Friday, February 27, 2026

After PM flags 'small group' sowing discord, Charles reveals real problem










After PM flags 'small group' sowing discord, Charles reveals real problem


RK Anand
Published: Feb 27, 2026 12:31 PM
Updated: 3:31 PM




For Charles Santiago, the case of a student stepping on the Quran is both inexcusable and indefensible.

Yet, the former DAP lawmaker said it would be remiss of him not to highlight what appears to be a selective application of the law in matters involving race and religion.

According to Charles, this is where Prime Minister Anwar Ibrahim’s advice to ignore the “small group” stirring trouble becomes hard to accept, because within that group, some seem to be above the law.

Calling it a “glaring example”, he pointed to Muslim preacher Zamri Vinoth, who likened kavadi bearers during the Hindu Thaipusam festival to drunken individuals and was not prosecuted despite hundreds of police reports filed against him.

Charles argued that Anwar’s discomfort with the tone of social media discourse misses the central point: the anger online is not manufactured; it is policy-driven.


Prime Minister Anwar Ibrahim


“When citizens repeatedly file police reports against Zamri for inflammatory remarks touching on religion, and no visible, proportionate enforcement action follows, the issue is not merely about one individual. It is about the selective application of the law.

“If Malaysia is serious about upholding harmony, then enforcement must be consistent, not contingent on political alignment or ideological convenience. The deafening silence is not neutral. It is read as protection,” he told Malaysiakini.

Charles’s remarks came after Anwar’s speech at a Chinese New Year celebration, where the prime minister urged Malaysians to focus on the larger issues shaping the country’s future, rather than being drawn into divisive matters.

Anwar emphasised standing united against a “small group” who try to provoke racial tensions, noting that while this group often stirs conflict and anger, most citizens desire peace, economic growth, and respect for all cultures and religions.


MACC scandal

Charles also highlighted the shareholding controversy surrounding MACC chief commissioner Azam Baki and allegations that the commission’s officials are entangled in a “corporate mafia”, including possible cartel-like dynamics and opaque migrant labour recruitment pipelines.

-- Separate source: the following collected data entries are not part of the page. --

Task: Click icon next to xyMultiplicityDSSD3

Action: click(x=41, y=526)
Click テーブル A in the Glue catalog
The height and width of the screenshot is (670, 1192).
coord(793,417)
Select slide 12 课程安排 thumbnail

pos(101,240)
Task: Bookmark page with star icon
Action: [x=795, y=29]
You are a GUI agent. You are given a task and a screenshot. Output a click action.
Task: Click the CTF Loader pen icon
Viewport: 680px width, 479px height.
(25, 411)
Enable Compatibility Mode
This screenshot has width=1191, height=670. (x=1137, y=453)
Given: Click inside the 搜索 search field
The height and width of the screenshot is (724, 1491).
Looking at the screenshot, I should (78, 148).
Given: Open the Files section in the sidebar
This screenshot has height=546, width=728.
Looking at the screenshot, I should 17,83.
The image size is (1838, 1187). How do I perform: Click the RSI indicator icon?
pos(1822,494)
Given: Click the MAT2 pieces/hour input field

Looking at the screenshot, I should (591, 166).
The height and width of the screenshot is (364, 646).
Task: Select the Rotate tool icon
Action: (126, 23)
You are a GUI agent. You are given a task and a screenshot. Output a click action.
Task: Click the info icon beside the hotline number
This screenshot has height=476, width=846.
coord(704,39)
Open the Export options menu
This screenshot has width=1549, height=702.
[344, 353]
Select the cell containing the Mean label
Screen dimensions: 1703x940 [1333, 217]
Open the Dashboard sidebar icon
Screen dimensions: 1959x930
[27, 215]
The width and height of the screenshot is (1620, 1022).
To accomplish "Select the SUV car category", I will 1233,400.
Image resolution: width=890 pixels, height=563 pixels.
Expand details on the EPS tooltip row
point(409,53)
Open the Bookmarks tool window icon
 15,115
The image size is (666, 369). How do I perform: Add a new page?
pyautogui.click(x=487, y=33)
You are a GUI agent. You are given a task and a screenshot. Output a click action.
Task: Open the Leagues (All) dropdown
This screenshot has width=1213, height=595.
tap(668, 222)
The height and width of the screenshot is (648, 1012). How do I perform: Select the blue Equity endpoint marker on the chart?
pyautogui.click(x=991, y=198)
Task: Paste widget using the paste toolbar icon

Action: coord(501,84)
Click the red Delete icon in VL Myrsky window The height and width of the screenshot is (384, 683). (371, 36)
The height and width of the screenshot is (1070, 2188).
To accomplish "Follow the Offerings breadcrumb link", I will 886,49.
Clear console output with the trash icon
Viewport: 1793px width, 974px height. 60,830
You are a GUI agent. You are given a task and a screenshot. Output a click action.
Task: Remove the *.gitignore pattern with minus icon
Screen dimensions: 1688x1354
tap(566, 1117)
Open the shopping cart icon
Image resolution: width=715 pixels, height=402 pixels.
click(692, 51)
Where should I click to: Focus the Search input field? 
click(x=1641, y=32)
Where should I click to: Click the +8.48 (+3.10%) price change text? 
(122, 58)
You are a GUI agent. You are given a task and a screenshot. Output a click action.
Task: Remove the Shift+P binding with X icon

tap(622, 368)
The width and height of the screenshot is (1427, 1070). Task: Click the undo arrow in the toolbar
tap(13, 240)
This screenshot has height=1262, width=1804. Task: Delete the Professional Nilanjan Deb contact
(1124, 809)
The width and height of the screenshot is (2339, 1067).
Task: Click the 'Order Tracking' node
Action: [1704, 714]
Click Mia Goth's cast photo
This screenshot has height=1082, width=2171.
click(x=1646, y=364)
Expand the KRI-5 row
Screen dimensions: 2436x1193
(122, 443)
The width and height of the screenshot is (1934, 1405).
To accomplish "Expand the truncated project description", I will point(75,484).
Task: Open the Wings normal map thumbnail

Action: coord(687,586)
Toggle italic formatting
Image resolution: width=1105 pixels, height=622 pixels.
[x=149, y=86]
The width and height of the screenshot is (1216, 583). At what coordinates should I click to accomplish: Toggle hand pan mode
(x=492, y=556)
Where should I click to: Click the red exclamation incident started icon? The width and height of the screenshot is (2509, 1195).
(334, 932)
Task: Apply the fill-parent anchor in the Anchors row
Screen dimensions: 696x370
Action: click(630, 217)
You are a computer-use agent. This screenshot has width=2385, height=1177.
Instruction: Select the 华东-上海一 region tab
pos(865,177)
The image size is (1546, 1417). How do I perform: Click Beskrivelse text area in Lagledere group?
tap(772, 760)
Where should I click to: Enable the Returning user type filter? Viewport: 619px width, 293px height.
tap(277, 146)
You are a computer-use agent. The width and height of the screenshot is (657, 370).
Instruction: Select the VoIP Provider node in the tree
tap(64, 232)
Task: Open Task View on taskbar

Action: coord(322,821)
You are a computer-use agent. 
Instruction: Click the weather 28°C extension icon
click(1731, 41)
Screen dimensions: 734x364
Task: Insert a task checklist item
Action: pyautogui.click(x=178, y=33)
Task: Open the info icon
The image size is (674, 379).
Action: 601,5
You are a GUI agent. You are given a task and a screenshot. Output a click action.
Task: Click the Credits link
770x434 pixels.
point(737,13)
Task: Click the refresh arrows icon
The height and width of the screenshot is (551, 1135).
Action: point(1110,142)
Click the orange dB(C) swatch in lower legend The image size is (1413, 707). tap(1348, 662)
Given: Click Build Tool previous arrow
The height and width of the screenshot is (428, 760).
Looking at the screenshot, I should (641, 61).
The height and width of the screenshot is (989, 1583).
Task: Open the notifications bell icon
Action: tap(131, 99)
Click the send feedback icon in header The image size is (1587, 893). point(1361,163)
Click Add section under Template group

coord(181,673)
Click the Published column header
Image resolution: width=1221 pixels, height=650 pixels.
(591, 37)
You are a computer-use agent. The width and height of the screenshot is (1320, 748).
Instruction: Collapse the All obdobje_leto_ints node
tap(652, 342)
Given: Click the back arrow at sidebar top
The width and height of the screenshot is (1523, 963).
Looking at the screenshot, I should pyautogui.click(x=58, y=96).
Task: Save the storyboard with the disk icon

MACC chief commissioner Azam Baki


“In a country where migrant labour governance already lacks transparency, these claims demand more than defensive statements. They require independent investigation, parliamentary scrutiny, and proactive disclosure.

“Good governance is not about surviving headlines. It is about institutional integrity,” he added.

Touching on the non-renewal of pig farming licences in Selangor, Charles said that while framed as regulatory or environmental compliance issues, in a multi-ethnic society, policies affecting minority economic sectors carry communal resonance.

“If decisions disproportionately impact communities already sensitive to cultural marginalisation, then policy justification must be exceptionally clear, consultative, and transparent. Otherwise, it feeds perception, and perception is politically combustible. More so in a multi-racial country like Malaysia,” he added.


Trust deficit

While Anwar urges Malaysians to move beyond race and religion to focus on the bigger picture, Charles noted that many flashpoints fuelling frustration are precisely about how race and religion intersect with enforcement, policy choices, and political messaging.




“Leadership is not rhetorical transcendence. It is equitable administration. Malaysia does not have a social media problem. It has a trust deficit, ironically self-inflicted by the government.

“When enforcement appears selective, when anti-corruption institutions face credibility questions, and when regulatory decisions intersect with communal sensitivities without sufficient transparency, citizens will speak. If not in Parliament, then online.

“A reformist government cannot demand maturity from the public while tolerating procedural murkiness within institutions,” he added.

Charles said if Anwar wants to restore confidence, the pathway is clear: consistent rule of law, independent oversight mechanisms, full transparency on MACC governance, and demonstrable impartiality in cases involving religious provocation, regardless of who is involved.

“Anything less will continue to erode the moral authority he once campaigned on,” he added.